_PROBLEM TO WORK ON_: Only one stretch of the data below should be repeated: the lines from the line containing "This screenshot has width=578, height=532." through the line containing "600x450 pixels.", inclusive, exactly as they are.
═════ DATA IN THIS EXERCISE ═════
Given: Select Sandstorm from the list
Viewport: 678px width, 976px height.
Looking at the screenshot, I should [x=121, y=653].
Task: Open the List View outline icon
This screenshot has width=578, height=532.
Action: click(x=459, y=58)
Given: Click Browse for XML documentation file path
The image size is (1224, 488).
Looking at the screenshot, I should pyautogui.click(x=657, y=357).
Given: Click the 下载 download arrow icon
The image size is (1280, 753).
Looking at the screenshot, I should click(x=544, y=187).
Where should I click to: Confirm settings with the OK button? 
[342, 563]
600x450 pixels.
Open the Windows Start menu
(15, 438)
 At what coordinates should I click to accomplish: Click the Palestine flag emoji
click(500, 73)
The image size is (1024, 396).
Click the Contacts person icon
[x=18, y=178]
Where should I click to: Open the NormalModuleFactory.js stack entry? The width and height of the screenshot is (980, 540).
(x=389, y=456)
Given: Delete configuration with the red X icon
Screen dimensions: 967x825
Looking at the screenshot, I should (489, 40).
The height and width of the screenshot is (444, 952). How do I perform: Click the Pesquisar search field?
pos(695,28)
═════
_TASK RESULT_:
This screenshot has width=578, height=532.
Action: click(x=459, y=58)
Given: Click Browse for XML documentation file path
The image size is (1224, 488).
Looking at the screenshot, I should pyautogui.click(x=657, y=357).
Given: Click the 下载 download arrow icon
The image size is (1280, 753).
Looking at the screenshot, I should click(x=544, y=187).
Where should I click to: Confirm settings with the OK button? 
[342, 563]
600x450 pixels.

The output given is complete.